Extrait de page:
◇ ◇ ◇ ◇ ◇ ◇ ◇
Emmanuel Macron, candidat d’En marche
Il lui a fallu plus d’une heure pour sortir de sa coquille. Emmanuel Macron s’était préparé à jouer en contre, à parer les coups de quatre adversaires plus madrés que lui. D’où sa présentation liminaire tout en justification de son ambition, de son passé de banquier, de haut fonctionnaire et de ministre. Durant ce début poussif, il s’en tient à la récitation quasi clinique de son programme «pragmatique», son mot-clé de la soirée, en attendant des coups… Qui ne viennent pas! Ou si peu… Comprenant que Marine Le Pen et dans une moindre mesure Jean-Luc Mélenchon sont en train d’accaparer le débat, Macron change de stratégie. Il prend dès lors pour prétexte le moindre sous-entendu pour reprendre la main sur un débat qui jusque-là lui échappait. Façon de faire montre d’une certaine autorité et de démontrer sa crédibilité.
Les temps forts
Le premier vient avec le débat sur la laïcité. Accusé par Marine Le Pen d’être «pour» le burkini, Emmanuel Macron, attaché à l’esprit de la loi de 1905, hausse soudainement le ton: «Je ne vous fais pas parler et je n’ai pas besoin d’un ventriloque» attaque-t-il, appelant au«pragmatisme» et à la «responsabilité». «Le piège dans lequel vous tombez, c’est de diviser la société.»
◇ ◇ ◇ ◇ ◇ ◇ ◇
Consigne: Recopiez intégralement l'extrait sur Emmanuel Macron, sans y changer le moindre mot ni signe. Seul l'extrait doit servir de source.

Données enregistrées:
◇ ◇ ◇ ◇ ◇ ◇ ◇
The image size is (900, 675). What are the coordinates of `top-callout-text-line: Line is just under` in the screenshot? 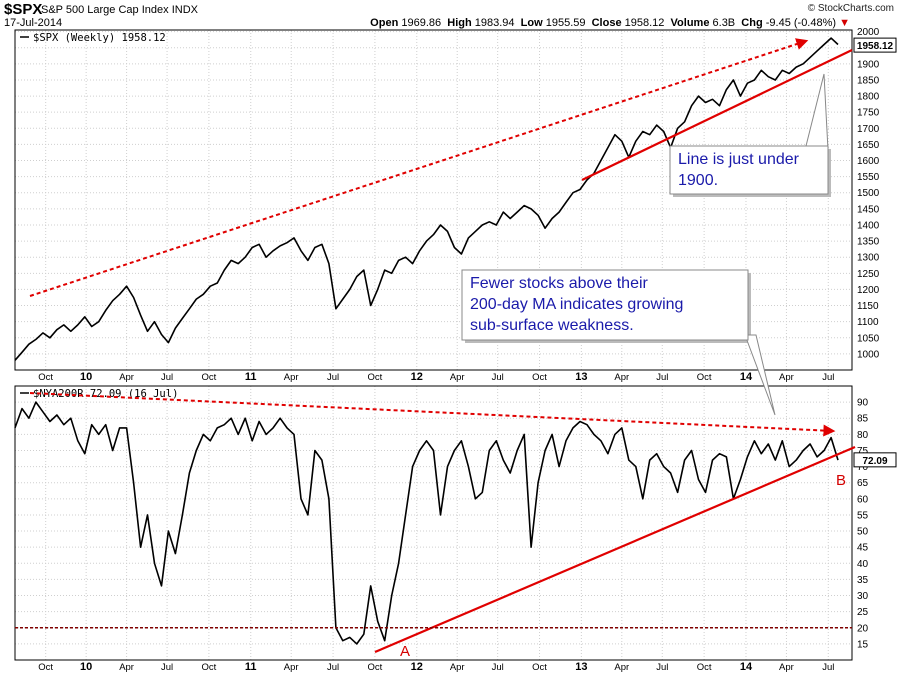 It's located at (739, 160).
◇ ◇ ◇ ◇ ◇ ◇ ◇
Corrigé:
Emmanuel Macron, candidat d’En marche
Il lui a fallu plus d’une heure pour sortir de sa coquille. Emmanuel Macron s’était préparé à jouer en contre, à parer les coups de quatre adversaires plus madrés que lui. D’où sa présentation liminaire tout en justification de son ambition, de son passé de banquier, de haut fonctionnaire et de ministre. Durant ce début poussif, il s’en tient à la récitation quasi clinique de son programme «pragmatique», son mot-clé de la soirée, en attendant des coups… Qui ne viennent pas! Ou si peu… Comprenant que Marine Le Pen et dans une moindre mesure Jean-Luc Mélenchon sont en train d’accaparer le débat, Macron change de stratégie. Il prend dès lors pour prétexte le moindre sous-entendu pour reprendre la main sur un débat qui jusque-là lui échappait. Façon de faire montre d’une certaine autorité et de démontrer sa crédibilité.
Les temps forts
Le premier vient avec le débat sur la laïcité. Accusé par Marine Le Pen d’être «pour» le burkini, Emmanuel Macron, attaché à l’esprit de la loi de 1905, hausse soudainement le ton: «Je ne vous fais pas parler et je n’ai pas besoin d’un ventriloque» attaque-t-il, appelant au«pragmatisme» et à la «responsabilité». «Le piège dans lequel vous tombez, c’est de diviser la société.»